Amnesty International Report 2014/15 - Senegal
|Publication Date||25 February 2015|
|Cite as||Amnesty International, Amnesty International Report 2014/15 - Senegal, 25 February 2015, available at: http://www.refworld.org/docid/54f07da215.html [accessed 26 September 2017]|
|Disclaimer||This is not a UNHCR publication. UNHCR is not responsible for, nor does it necessarily endorse, its content. Any views expressed are solely those of the author or publisher and do not necessarily reflect those of UNHCR, the United Nations or its Member States.|
Republic of Senegal
Head of state: Macky Sall
Head of government: Mohammed Dionne (replaced Aminata Touré in July)
Police used excessive force to suppress demonstrations. Conditions in prison continued to be harsh. There was some progress in overcoming impunity for past human rights violations, although many cases remained unresolved. The long-running conflict in Casamance was less intense than in previous years.
In September 2013 the Minister of Justice committed to opening an official commission of inquiry into poor detention conditions in the Liberty 6 and Rebeuss prisons, but by the end of 2014 no progress had been made.
In March 2014, the UN Human Rights Council adopted the outcome of the Universal Periodic Review on Senegal. During the review process Amnesty International had raised concerns about excessive use of force by security forces to repress freedom of expression and assembly, torture and other ill-treatment, deaths in detention, and impunity for human rights violations, including some dating back 30 years. Senegal committed to protect the rights to freedom of expression, association and assembly; and to ensure that its security forces maintain public order without resorting to excessive use of force. However, it rejected recommendations to ratify the Second Optional Protocol to the ICCPR, aiming at the abolition of the death penalty, despite having committed to ratify it in a meeting with Amnesty International in December 2013. Senegal also rejected recommendations to amend national legislation to protect LGBTI people from discrimination, and claimed that there were no cases of enforced disappearance in Senegal despite repeated concerns raised by Amnesty International about the fate of dozens of disappeared Casamance people at the hands of government forces.

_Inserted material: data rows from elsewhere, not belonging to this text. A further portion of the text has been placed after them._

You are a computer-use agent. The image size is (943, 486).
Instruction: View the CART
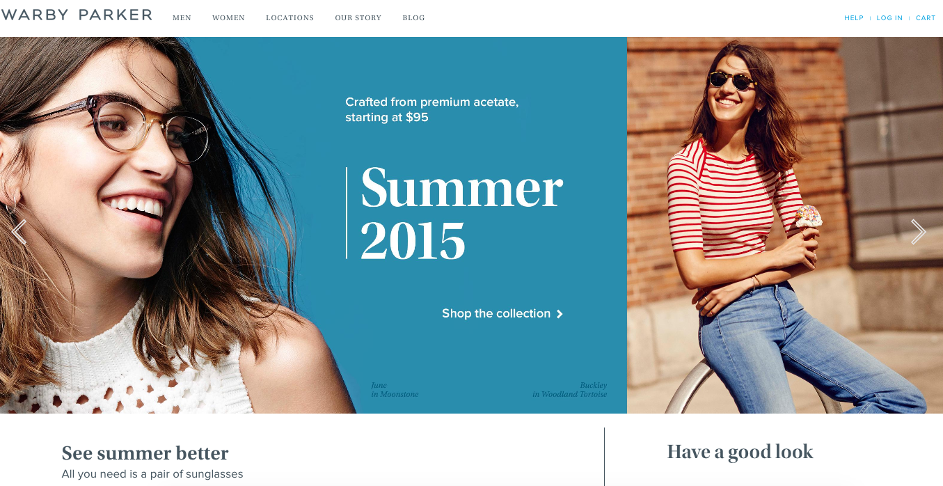click(926, 18)
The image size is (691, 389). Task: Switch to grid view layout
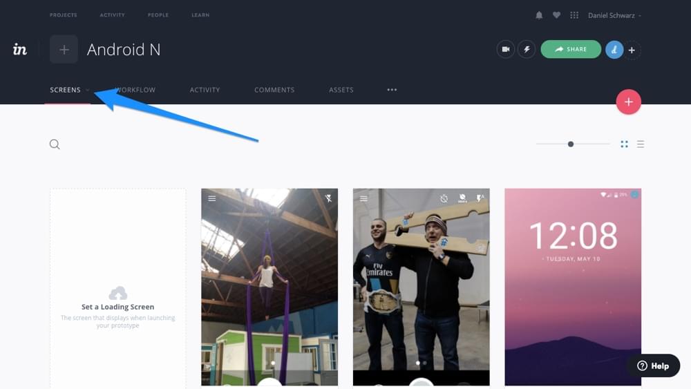624,144
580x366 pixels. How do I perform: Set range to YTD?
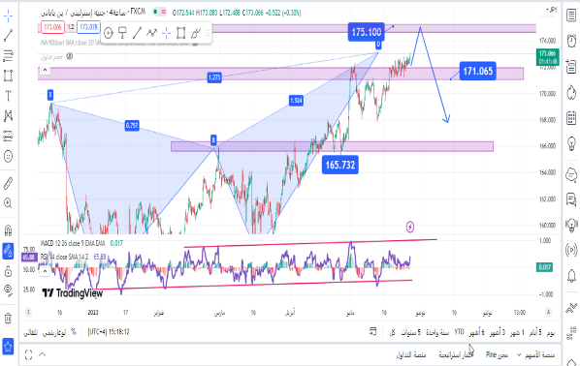(459, 332)
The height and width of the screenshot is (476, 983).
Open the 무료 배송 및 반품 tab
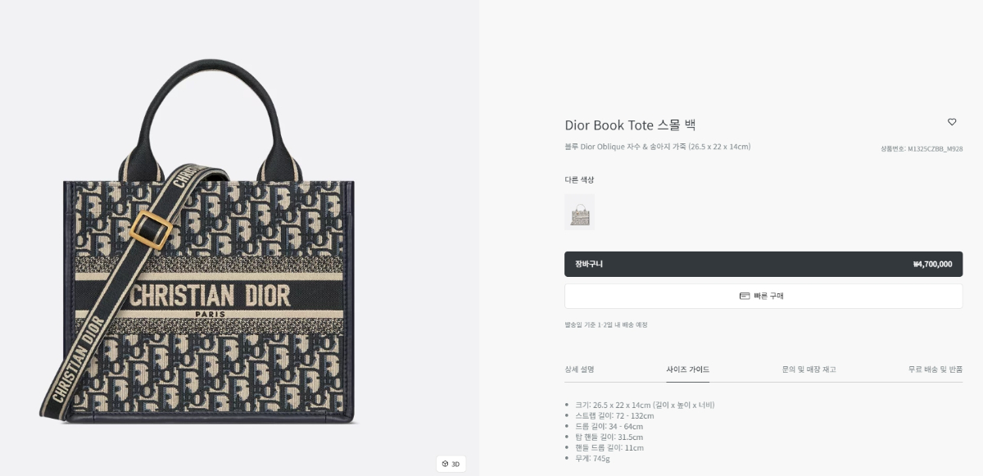click(x=935, y=369)
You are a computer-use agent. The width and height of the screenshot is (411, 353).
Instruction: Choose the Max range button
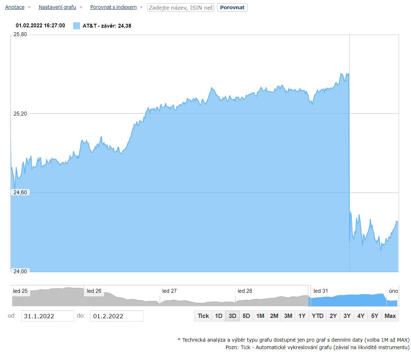tap(390, 316)
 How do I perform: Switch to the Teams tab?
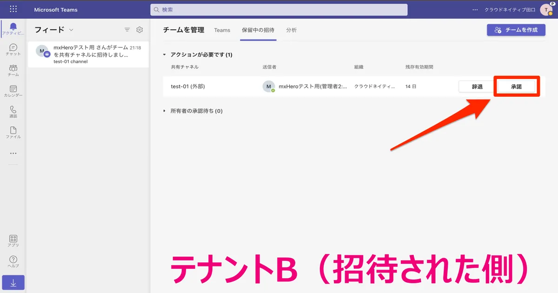[222, 30]
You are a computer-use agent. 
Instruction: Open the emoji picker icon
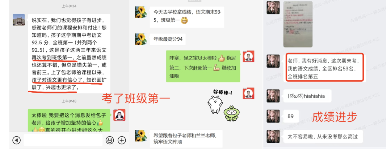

The corruption trial of Karim Wade, a former minister and son of former President Abdoulaye Wade, and other defendants, began in July. Karim Wade was charged with illicit acquisition of wealth and stood trial before the Court for the Repression of Illicit Acquisition of Wealth, which does not allow for appeals after the verdict.
Excessive use of force
In January, in Oulampane, Casamance, high school students demonstrated to call for more teachers. Military forces intervened using live ammunition, injuring four students. The Army Command condemned these actions by military forces and announced that there would be accountability, although no concrete steps were taken and no investigation was opened during the year.
Throughout August, students protested against delays in paying scholarships at Cheikh-Anta-Diop University in Dakar and there were repeated confrontations with security forces. Student Bassirou Faye died after being shot in the head by police during a demonstration. A police officer was arrested in October and charged with his murder.
In September a convicted prisoner was shot dead in Sinthiou Roudji, near the town of Kédougou. His sentence allowed him to work out of prison during the day and return to the prison facility at night. Upon failure to return, security forces were sent for him, and he was shot by a security officer, reportedly while trying to flee. The Ministry of Justice committed to opening an investigation, and the officer was remanded in custody.
Freedom of assembly
Authorities prosecuted demonstrators who participated in or spoke out during demonstrations organized by political parties and NGOs.
Rapper Malal Talla, a leader of the Y'en a marre (We have had enough) movement, was arrested and detained for four days in June for denouncing police racketeering at a public gathering. He was charged with insulting the police, before being released after a judge determined that the charges were unfounded.
Rights of lesbian, gay, bisexual, transgender and intersex people
In February, police arrested four young men who had attacked five gay men in Rufisque, a town outside Dakar. Residents of the town marched in support of the accused, calling for their release.
The trial of police officers implicated in the death in custody of Dominique Lopy in 2007 was postponed from June to November 2014 at the request of the defendants' lawyers.
The trial of two gendarmerie commanders charged with killing demonstrators in two separate incidents in 2011 and 2012 was still pending. They were released from detention pending trial.
Former Chadian President Hissène Habré remained in custody awaiting trial before the Extraordinary African Chambers created by the AU in 2012 to try him in Senegal. On 30 June 2013 Hissène Habré was arrested, and was charged on 2 July 2013 with crimes against humanity, torture and war crimes committed in Chad between 1982 and 1990. In August the court rejected the Chadian government's request to be a civil party (partie civile) in the case. The court asked that Chad extradite certain key witnesses, but this request was refused. The court also asked the AU to intervene in the matter.
Internal armed conflict
The conflict between the army and the Democratic Forces of Casamance Movement (MFDC) became less intense, and one MFDC leader proclaimed a unilateral ceasefire in April.
Civilians continued to suffer from the impact of ongoing conflict, which rendered thousands unemployed or displaced from their villages. At least seven men were killed by landmines in August.